◆ **Aufgaben**:
A. Schreiben Sie aus dem Text über den Türkeitourismus den Abschnitt wortgetreu ab, der mit den Worten beginnt, die "Kommentar von Monika" enthalten, und mit "spüren es beim Lohn." endet.
B. Geben Sie an, wie viele Deutsche laut dem Text über den Türkeitourismus im Jahr 2016 in die Türkei reisten.

==== Angezeigter Text

Seit die türkische Regierung ihre Bevölkerung mit Repressalien überzieht, meiden viele Deutsche das Land. Die Bundesregierung verzichtet auf einen Boykottaufruf.

Kommentar von Monika Maier-Albang

Die Türkei war diesen Sommer billig zu haben, schon vor der Verschärfung der Reisehinweise. Das Fünf-Sterne-Hotel in Belek: 513 Euro sieben Tage all inklusive. 240 Euro gespart. Das Hotel an der "Türkischen Riviera", wie die weithin verbaute Südküste euphemistisch genannt wird: 516 statt 860 Euro. Das freut den deutschen Schnäppchenjäger, das Zimmermädchen und der Koch in Antalya spüren es beim Lohn.

Seit die türkische Regierung nach dem misslungenen Putsch die Bevölkerung mit Repressalien überzieht, haben viele Urlauber sich gefragt: Will ich da hin? Viele haben das mit Nein beantwortet - das Land ist ihnen suspekt geworden. Die Bundesregierung hat diesem Gefühl nun Ausdruck verliehen. Niemand kann mehr sicher sein, unversehens vom unbescholtenen Urlauber zum ungewollten Gast zu werden. Da kann es reichen, eine Demonstration zu fotografieren oder eine Militärbasis, sich kritisch über den Staatspräsidenten Recep Tayyip Erdoğan zu äußern oder positiv zum Prediger Fethullah Gülen.

Angemessen distanziert, aber nicht unfair

Erdoğan hat in seinem Verfolgungswahn seinen Landsleuten, die vom Tourismus leben, bereits jetzt massiv geschadet. Im Jahr 2016 reisten noch etwa vier Millionen Deutsche in die Türkei, aber schon das waren 1,6 Millionen weniger als im Jahr davor. Und für diesen Sommer ist die Nachfrage noch einmal deutlich gesunken. Studienreisen in die Türkei sind komplett eingebrochen. Wer individuell reist, hat das zuletzt noch getan trotz Bauchgrimmens - aus ungebrochener Sympathie und Mitgefühl für das Land.

========
==== Bereitgestellte Datensätze

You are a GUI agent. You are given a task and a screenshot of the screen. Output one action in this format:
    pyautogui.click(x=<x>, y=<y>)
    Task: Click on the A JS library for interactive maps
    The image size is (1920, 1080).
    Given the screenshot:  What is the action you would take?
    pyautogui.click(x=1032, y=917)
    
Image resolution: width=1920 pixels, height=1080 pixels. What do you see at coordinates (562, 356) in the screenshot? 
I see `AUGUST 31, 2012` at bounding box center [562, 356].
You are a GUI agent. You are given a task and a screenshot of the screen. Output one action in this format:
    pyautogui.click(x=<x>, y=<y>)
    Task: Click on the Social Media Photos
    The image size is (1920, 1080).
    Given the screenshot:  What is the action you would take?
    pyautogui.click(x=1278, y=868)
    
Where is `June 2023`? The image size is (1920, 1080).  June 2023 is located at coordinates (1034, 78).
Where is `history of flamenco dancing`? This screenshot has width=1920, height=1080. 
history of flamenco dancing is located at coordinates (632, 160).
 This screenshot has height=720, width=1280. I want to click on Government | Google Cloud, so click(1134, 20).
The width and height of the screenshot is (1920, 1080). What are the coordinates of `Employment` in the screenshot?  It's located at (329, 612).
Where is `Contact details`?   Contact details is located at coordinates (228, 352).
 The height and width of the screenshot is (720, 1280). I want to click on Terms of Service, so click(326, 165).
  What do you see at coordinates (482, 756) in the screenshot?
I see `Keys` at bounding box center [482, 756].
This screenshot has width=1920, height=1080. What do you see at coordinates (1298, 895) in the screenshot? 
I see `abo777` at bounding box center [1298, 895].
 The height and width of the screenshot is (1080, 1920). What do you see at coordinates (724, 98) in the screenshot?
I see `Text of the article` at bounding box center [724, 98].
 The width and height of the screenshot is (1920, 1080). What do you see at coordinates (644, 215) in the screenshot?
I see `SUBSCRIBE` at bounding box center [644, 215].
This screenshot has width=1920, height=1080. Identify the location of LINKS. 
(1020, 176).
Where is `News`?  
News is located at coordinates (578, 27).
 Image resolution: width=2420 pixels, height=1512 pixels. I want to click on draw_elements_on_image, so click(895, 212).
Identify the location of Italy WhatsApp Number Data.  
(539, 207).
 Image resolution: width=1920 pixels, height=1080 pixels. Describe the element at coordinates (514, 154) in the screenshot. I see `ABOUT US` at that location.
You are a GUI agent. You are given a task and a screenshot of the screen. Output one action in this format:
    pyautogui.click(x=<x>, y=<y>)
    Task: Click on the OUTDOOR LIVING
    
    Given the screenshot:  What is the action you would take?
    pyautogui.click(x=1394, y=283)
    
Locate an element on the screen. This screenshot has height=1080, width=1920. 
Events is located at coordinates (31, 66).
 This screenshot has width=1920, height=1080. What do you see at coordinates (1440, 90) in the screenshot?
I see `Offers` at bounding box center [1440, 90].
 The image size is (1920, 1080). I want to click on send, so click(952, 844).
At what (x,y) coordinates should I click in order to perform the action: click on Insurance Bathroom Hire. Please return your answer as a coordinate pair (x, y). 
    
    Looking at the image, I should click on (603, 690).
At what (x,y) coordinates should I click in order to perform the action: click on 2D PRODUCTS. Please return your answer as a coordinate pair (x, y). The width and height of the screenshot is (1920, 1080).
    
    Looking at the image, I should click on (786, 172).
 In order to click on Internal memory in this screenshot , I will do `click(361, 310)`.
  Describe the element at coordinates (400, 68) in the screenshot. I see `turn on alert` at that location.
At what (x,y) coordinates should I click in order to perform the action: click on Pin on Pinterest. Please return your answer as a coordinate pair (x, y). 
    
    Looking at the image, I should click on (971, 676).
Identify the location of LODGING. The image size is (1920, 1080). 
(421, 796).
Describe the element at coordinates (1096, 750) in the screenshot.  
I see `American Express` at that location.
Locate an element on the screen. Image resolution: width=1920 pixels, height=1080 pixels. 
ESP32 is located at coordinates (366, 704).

========

◆ **Vollständige Antworten**:
A.
Kommentar von Monika Maier-Albang

Die Türkei war diesen Sommer billig zu haben, schon vor der Verschärfung der Reisehinweise. Das Fünf-Sterne-Hotel in Belek: 513 Euro sieben Tage all inklusive. 240 Euro gespart. Das Hotel an der "Türkischen Riviera", wie die weithin verbaute Südküste euphemistisch genannt wird: 516 statt 860 Euro. Das freut den deutschen Schnäppchenjäger, das Zimmermädchen und der Koch in Antalya spüren es beim Lohn.

B. Etwa vier Millionen Deutsche.